Example 6: Verification and Analysis of Neural Stem Cell Induction Method that does not go Through Pluripotent Stage

[0098] It is known that the combination of the reprogramming factors OCT4, SOX2, KLF4, and GLIS1 genes used in the present invention can establish induced pluripotent stem cells under specific conditions (U.S. patent Ser. No. 09/862,930).

[0099] However, it was verified that the neural stem cells induced in the present invention do not go through the pluripotent stage for the following reasons.

[0100] First, a neural stem cell-inducing medium excluding bFGF, which is essential for establishing human-induced pluripotent stem cells, and a B18R protein, which is necessary for the expression of mRNA of an endogenous gene, was used, so that it is not possible to establish human-induced pluripotent stem cells according to the research results reported to date.

[0101] Second, the time when neural stem cells derived from the present invention are formed is around day 8 after the induction process according to the protocol (FIG. 3), and known human-induced pluripotent stem cells require a period of 3 weeks or more after the induction process to form, so that it is too short of a time to have gone through the pluripotent stage.

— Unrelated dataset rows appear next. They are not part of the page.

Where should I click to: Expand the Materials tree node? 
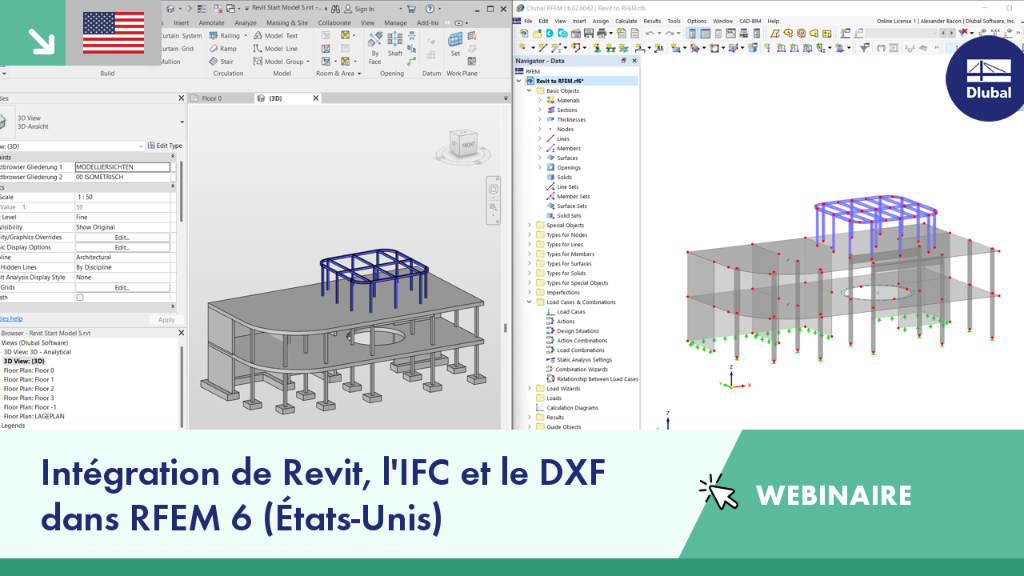click(x=540, y=101)
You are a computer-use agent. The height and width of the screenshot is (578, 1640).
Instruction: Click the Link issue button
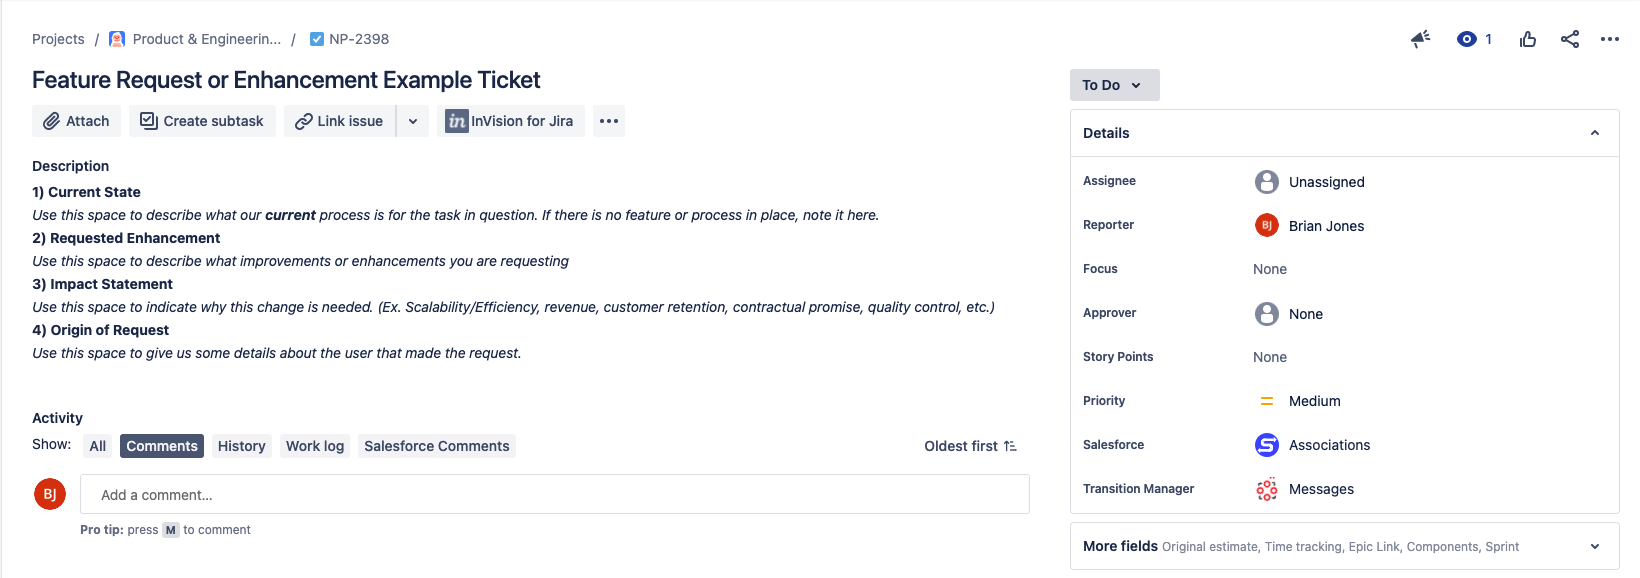click(x=340, y=121)
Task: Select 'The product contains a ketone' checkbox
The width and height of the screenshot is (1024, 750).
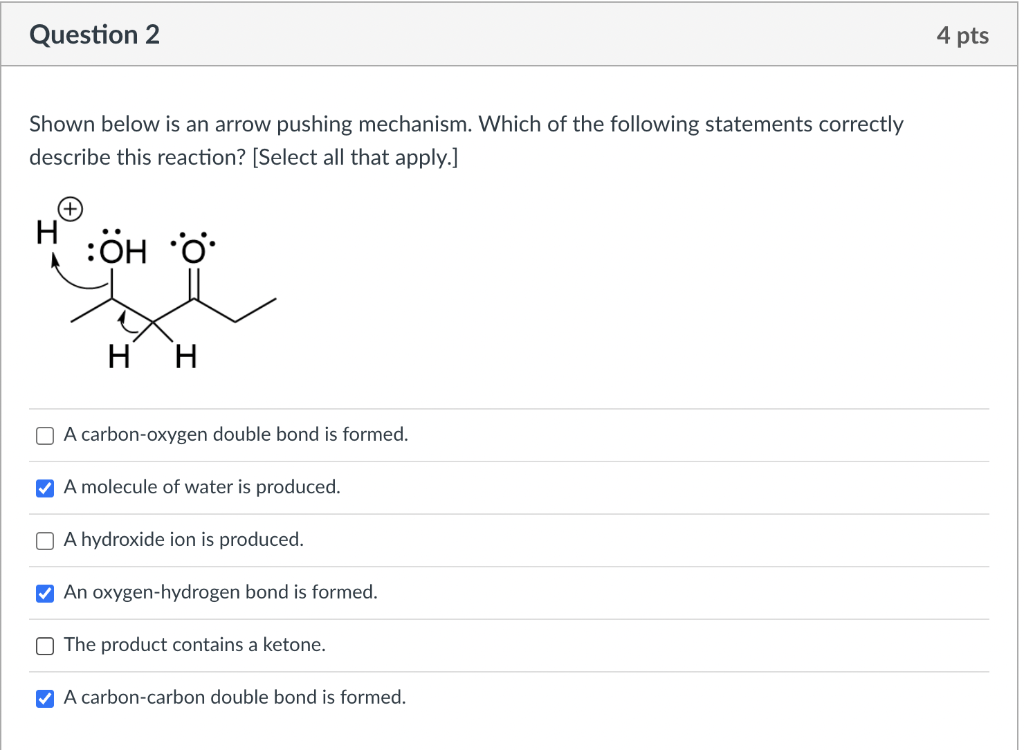Action: coord(45,646)
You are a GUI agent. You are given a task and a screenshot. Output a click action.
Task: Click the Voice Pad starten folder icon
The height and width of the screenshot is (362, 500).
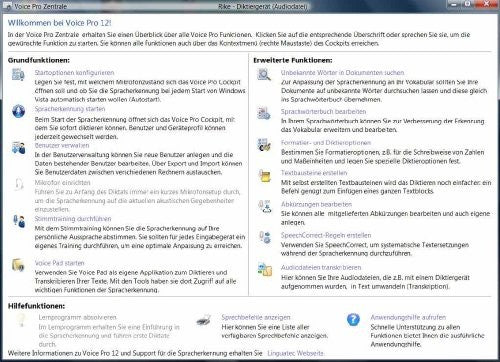[18, 265]
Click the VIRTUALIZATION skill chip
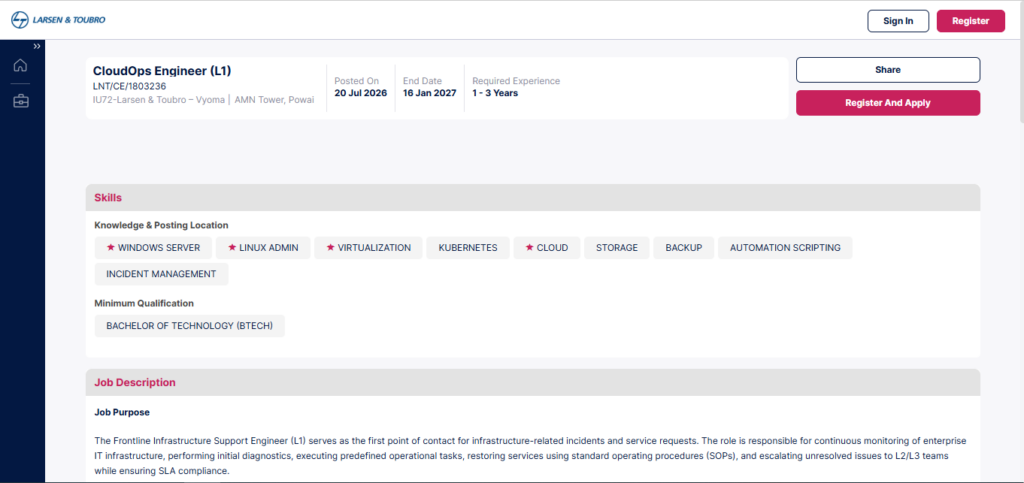 (x=368, y=248)
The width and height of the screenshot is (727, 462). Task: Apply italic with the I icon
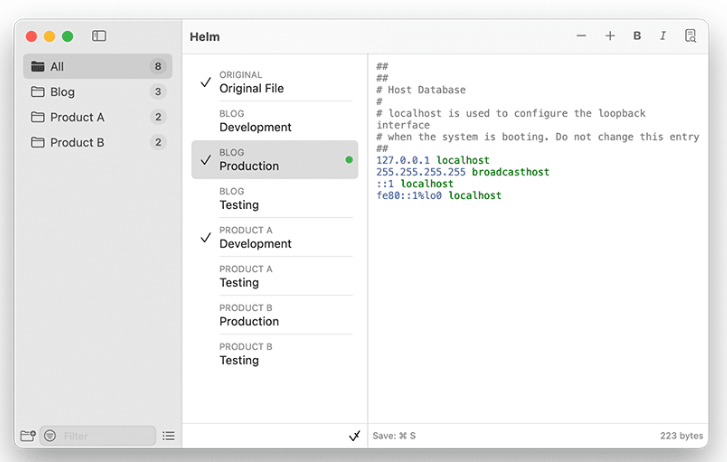tap(662, 36)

[0102] Third, when viewed by a date-based qRT-PCR analysis, the expression of the pluripotent stage marker genes OCT4, REX1 and NANOG maintained low expression from day 0 to day 12 (FIG. 18). The sequences of primers used in the present experiment are as follows. OCT4 (forward-GACAGGGGGAGGGGAGGAGCTAGG; SEQ ID NO: 27, reverse-CTTCCCTCCAACCAGTTGCCCCAAAC; SEQ ID NO: 28), REX1 (forward-CTGAAGAAACGGGCAAAGAC; SEQ ID NO: 29, reverse-GAACATTCAAGGGAGCTTGC; SEQ ID NO: 30), NANOG (forward-CAGCCCTGATTCTTCCACCAGTCCC; SEQ ID NO: 31, reverse-GGAAGGTTCCCAGTCGGGTTCACC; SEQ ID NO: 32).

[0103] Fourth, it was confirmed that when induced neural stem cells were verified through immunostaining, the expression of OCT4 and NANOG was not detected unlike the H9 embryonic stem cells (FIG. 19). The antibodies used in the present experiment are as follows: OCT4 (SC5279, Santa Cruz), NANOG (AF1997, R&D Systems).

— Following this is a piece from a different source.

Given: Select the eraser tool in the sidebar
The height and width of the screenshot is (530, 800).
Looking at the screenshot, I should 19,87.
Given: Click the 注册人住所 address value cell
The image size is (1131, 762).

[0104] Based on the points as described above, it could be confirmed that the method of the present invention could immediately induce urine cells into neural stem cells without going through the pluripotent stem cell stage.

Example 7: Experiment to Enhance Efficiency of Induction into Neural Stem Cells

[0105] Culture conditions capable of improving the efficiency of conversion to neural stem cells from urine cells, and the like were further confirmed.

[0106] Induction was performed by adjusting the oxygen concentration using general oxygen conditions (21% O.sub.2) as a control. Specifically, after a neural stem cell induction method was performed on 1×10.sup.5 urine-derived cells under basic conditions (21% O.sub.2) and low oxygen conditions (5% hypoxia), respectively, it was confirmed by counting the number of colonies positive for neural stem cell marker genes SOX1 and PLZF using immunostaining that an approximate 2-fold increase in conversion efficiency was exhibited under low oxygen conditions (FIG. 20).